This procedure removes an item and prints out it's value:

Procedure Remove (var Q : queue; var success : boolean);

var

front : nodeptr;

begin

    if IsEmpty(Q) then

        success := false

    else

    begin

        front := Q^.next;

        if front = Q then {If there is one node in the queue.}

            begin

            writeln(front^.item);

            Q := nil;

            end

        else

            Q^.next := front^.next;

            writeln(front^.item);

            dispose(front);

            success := true;

        end

end;

Queues can also be implemented with arrays providing you know roughly how big the list will be at its greatest.

The declaration may look something like this:

const MAX = 100;

var

    queue : array (0 .. MAX] of integer;

    head, tail : integer;

The procedures and functions it uses will then look like this:

procedure queueinit; {Initializes the queue}

begin

    head := 0;

    tail := 0;

end;

procedure put(k : integer);

begin

    queue[tail] := k;

    tail := tail + 1;

if tail > MAX then

    tail := 0; {This allows it to keep going in a loop - just make sure there aren't more than 100 elements in the array at any one time.}

end;

function get : integer;

begin

    get := queue[head];

    head := head + 1;

if head > MAX then

    head := 0;

end;

Stacks

Like Queues, Stacks restrict the way data is accessed. Stacks tend to be more widely used that Queues. Only two operations are involved: one inserts a new element at the top, the other pops an element off the top. There is no way to insert an element at any place but the top, and no way to remove any element other than the top one. It works like a stack of plates, plates are added to the top of the pile and removed from the top of the pile. Consequently, it isn't until all the plates are removed that the oldest plate is removed. This approach is also called last in, first out.

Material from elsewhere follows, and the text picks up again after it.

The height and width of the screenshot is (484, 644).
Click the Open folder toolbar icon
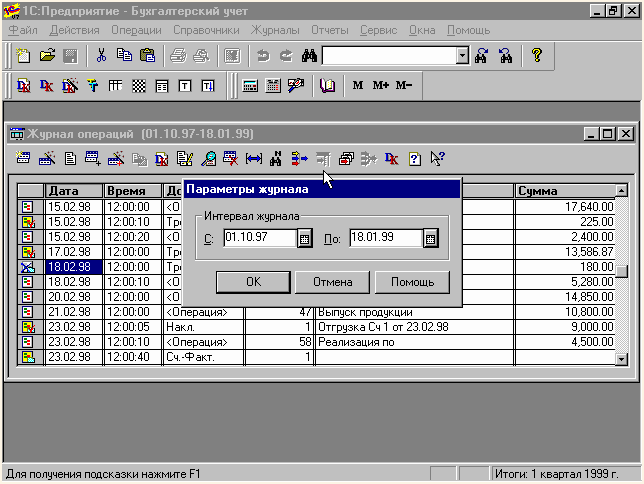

The following are the declarations necessary for all the procedures:

type dataType = ^ dataRecType;

dataRecType = record

key : integer;

next : dataType;

end;

var

head, newptr : dataType;

These are the procedures stacks can use:

procedure stackinit; {For initializing a previously unused stack.}

begin

    new(head);

    new(newptr);

    head^.next := newptr;

    newptr^.next := newptr;

end;

procedure push(k : integer); {For adding a new node with the value k in its key value.}

var

temp : dataPtrType;

begin

    new(temp);

    temp^.key := k;

    temp^.next := head^.next; {There is a dummy head node, so effectively this new element is at the start of the list. Temp points to the node that previously was the effective head.}

    head^.next := temp;

end;

function pop : integer; {Returns the number in the first node (after the dummy node) and deletes that node.}

var

    temp : dataPtrType;

begin

    temp := head^.next;

    pop := temp^.key;

    head^.next := temp^.next; {The dummy head node now points to the node one further down the list.}

    dispose(temp);

end;

Stacks can also be implemented as arrays. This is one way you can declare a stack as a record:

const MAX = 20;

stack = record

    top : 0 .. MAX; {we could make this an integer, but using a sub range allows us to check when we are at the end of the array.}

    items : array [1 .. MAX] of integer;

end;

var

S : stack;

The following are the basic functions and procedures they use:

procedure create (var S : stack);

begin

S.top := 0

end;

function IsEmpty (S : stack) : boolean;

begin

IsEmpty := (S.top = 0);

end;    

We use Push to add a new element. It will not let us do this if the array is full:

procedure Push (var S : stack; newitem : integer; var success : boolean);

begin

    if S.top = MAX then

        success := false

    else

    begin

        S.top := S.top + 1;

        S.Items[S.top] := newitem;

        success := true;

    end

end;

This procedure removes an element and prints it out. It uses IsEmpty (above) to see if the array is empty:

procedure Pop (var S : stack; var success : boolean);

begin

    if IsEmpty(S) then

        success := false;

    else

        begin

            writeln(S.items[S.top]);

            S.top := S.top - 1;

            success := true

        end

end;           

Binary Trees

Binary trees are simple to describe. They consist of nodes, like linked lists, but instead of each node pointing to one other node, each node can point to two other nodes. There is no obligation on a node to point to two other nodes, it can point to nil on either/both sides.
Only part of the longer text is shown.